BEGIN
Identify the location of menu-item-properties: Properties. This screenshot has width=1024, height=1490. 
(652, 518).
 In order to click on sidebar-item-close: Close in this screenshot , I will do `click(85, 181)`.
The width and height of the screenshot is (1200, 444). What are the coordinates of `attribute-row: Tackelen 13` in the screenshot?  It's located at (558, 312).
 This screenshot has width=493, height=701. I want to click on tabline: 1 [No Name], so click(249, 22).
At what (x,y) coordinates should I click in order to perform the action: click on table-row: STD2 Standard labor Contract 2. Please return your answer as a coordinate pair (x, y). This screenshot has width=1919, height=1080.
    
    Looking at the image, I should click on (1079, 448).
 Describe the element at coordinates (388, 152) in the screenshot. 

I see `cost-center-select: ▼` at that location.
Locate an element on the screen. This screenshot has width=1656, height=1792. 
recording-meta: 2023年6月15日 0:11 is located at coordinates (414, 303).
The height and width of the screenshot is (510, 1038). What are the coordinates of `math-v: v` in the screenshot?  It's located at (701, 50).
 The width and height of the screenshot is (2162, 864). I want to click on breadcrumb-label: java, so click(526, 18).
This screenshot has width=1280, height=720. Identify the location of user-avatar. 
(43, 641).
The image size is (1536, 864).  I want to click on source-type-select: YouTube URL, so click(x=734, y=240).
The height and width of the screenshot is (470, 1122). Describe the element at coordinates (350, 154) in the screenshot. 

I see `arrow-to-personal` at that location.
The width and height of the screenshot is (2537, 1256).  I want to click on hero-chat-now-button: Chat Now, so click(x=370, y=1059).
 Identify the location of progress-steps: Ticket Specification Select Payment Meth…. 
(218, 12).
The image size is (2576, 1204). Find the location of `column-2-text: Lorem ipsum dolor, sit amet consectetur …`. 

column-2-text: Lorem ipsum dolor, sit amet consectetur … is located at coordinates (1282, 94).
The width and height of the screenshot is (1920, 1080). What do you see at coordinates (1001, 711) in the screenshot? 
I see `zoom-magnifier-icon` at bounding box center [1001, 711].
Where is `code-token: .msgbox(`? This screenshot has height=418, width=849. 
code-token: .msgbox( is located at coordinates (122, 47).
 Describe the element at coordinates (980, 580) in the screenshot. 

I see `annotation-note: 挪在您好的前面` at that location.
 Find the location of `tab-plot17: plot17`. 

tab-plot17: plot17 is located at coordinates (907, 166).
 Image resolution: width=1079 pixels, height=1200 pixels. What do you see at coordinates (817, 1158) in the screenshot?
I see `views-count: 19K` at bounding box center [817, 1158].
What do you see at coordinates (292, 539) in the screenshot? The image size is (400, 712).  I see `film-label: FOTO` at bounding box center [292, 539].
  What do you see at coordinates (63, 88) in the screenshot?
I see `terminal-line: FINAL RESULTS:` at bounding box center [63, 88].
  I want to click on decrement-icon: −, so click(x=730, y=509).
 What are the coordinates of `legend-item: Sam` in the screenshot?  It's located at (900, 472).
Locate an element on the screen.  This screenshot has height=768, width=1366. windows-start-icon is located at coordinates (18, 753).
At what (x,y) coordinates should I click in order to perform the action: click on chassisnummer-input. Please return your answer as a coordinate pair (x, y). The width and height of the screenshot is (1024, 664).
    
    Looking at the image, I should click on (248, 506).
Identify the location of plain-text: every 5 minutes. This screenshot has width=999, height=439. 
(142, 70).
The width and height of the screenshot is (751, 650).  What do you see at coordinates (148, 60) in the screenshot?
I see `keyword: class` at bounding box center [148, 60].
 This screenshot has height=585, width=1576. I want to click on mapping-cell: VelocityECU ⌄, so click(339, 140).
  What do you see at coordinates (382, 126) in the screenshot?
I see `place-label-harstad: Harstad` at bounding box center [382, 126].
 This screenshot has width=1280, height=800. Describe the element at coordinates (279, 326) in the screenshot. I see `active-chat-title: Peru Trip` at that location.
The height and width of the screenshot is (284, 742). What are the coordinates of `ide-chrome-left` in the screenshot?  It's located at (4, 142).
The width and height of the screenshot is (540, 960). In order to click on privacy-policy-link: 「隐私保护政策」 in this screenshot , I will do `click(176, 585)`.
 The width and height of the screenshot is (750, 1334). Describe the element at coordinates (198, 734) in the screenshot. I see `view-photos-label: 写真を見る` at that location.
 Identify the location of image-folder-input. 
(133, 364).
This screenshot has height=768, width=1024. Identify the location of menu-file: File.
END
Problem:
Rewrite the rows above, changing each "Identify the location of" to "Find the position of" and leaving everything else unchanged.

Answer box:
Find the position of menu-item-properties: Properties. This screenshot has width=1024, height=1490. 
(652, 518).
 In order to click on sidebar-item-close: Close in this screenshot , I will do `click(85, 181)`.
The width and height of the screenshot is (1200, 444). What are the coordinates of `attribute-row: Tackelen 13` in the screenshot?  It's located at (558, 312).
 This screenshot has width=493, height=701. I want to click on tabline: 1 [No Name], so click(249, 22).
At what (x,y) coordinates should I click in order to perform the action: click on table-row: STD2 Standard labor Contract 2. Please return your answer as a coordinate pair (x, y). This screenshot has width=1919, height=1080.
    
    Looking at the image, I should click on (1079, 448).
 Describe the element at coordinates (388, 152) in the screenshot. 

I see `cost-center-select: ▼` at that location.
Locate an element on the screen. This screenshot has width=1656, height=1792. 
recording-meta: 2023年6月15日 0:11 is located at coordinates (414, 303).
The height and width of the screenshot is (510, 1038). What are the coordinates of `math-v: v` in the screenshot?  It's located at (701, 50).
 The width and height of the screenshot is (2162, 864). I want to click on breadcrumb-label: java, so click(526, 18).
This screenshot has width=1280, height=720. Find the position of user-avatar. 
(43, 641).
The image size is (1536, 864).  I want to click on source-type-select: YouTube URL, so click(x=734, y=240).
The height and width of the screenshot is (470, 1122). Describe the element at coordinates (350, 154) in the screenshot. 

I see `arrow-to-personal` at that location.
The width and height of the screenshot is (2537, 1256).  I want to click on hero-chat-now-button: Chat Now, so click(x=370, y=1059).
 Find the position of progress-steps: Ticket Specification Select Payment Meth…. 
(218, 12).
The image size is (2576, 1204). Find the location of `column-2-text: Lorem ipsum dolor, sit amet consectetur …`. 

column-2-text: Lorem ipsum dolor, sit amet consectetur … is located at coordinates (1282, 94).
The width and height of the screenshot is (1920, 1080). What do you see at coordinates (1001, 711) in the screenshot? 
I see `zoom-magnifier-icon` at bounding box center [1001, 711].
Where is `code-token: .msgbox(`? This screenshot has height=418, width=849. 
code-token: .msgbox( is located at coordinates (122, 47).
 Describe the element at coordinates (980, 580) in the screenshot. 

I see `annotation-note: 挪在您好的前面` at that location.
 Find the location of `tab-plot17: plot17`. 

tab-plot17: plot17 is located at coordinates (907, 166).
 Image resolution: width=1079 pixels, height=1200 pixels. What do you see at coordinates (817, 1158) in the screenshot?
I see `views-count: 19K` at bounding box center [817, 1158].
What do you see at coordinates (292, 539) in the screenshot? The image size is (400, 712).  I see `film-label: FOTO` at bounding box center [292, 539].
  What do you see at coordinates (63, 88) in the screenshot?
I see `terminal-line: FINAL RESULTS:` at bounding box center [63, 88].
  I want to click on decrement-icon: −, so click(x=730, y=509).
 What are the coordinates of `legend-item: Sam` in the screenshot?  It's located at (900, 472).
Locate an element on the screen.  This screenshot has height=768, width=1366. windows-start-icon is located at coordinates (18, 753).
At what (x,y) coordinates should I click in order to perform the action: click on chassisnummer-input. Please return your answer as a coordinate pair (x, y). The width and height of the screenshot is (1024, 664).
    
    Looking at the image, I should click on (248, 506).
Find the position of plain-text: every 5 minutes. This screenshot has width=999, height=439. 
(142, 70).
The width and height of the screenshot is (751, 650).  What do you see at coordinates (148, 60) in the screenshot?
I see `keyword: class` at bounding box center [148, 60].
 This screenshot has height=585, width=1576. I want to click on mapping-cell: VelocityECU ⌄, so click(339, 140).
  What do you see at coordinates (382, 126) in the screenshot?
I see `place-label-harstad: Harstad` at bounding box center [382, 126].
 This screenshot has width=1280, height=800. Describe the element at coordinates (279, 326) in the screenshot. I see `active-chat-title: Peru Trip` at that location.
The height and width of the screenshot is (284, 742). What are the coordinates of `ide-chrome-left` in the screenshot?  It's located at (4, 142).
The width and height of the screenshot is (540, 960). In order to click on privacy-policy-link: 「隐私保护政策」 in this screenshot , I will do `click(176, 585)`.
 The width and height of the screenshot is (750, 1334). Describe the element at coordinates (198, 734) in the screenshot. I see `view-photos-label: 写真を見る` at that location.
 Find the position of image-folder-input. 
(133, 364).
This screenshot has height=768, width=1024. Find the position of menu-file: File.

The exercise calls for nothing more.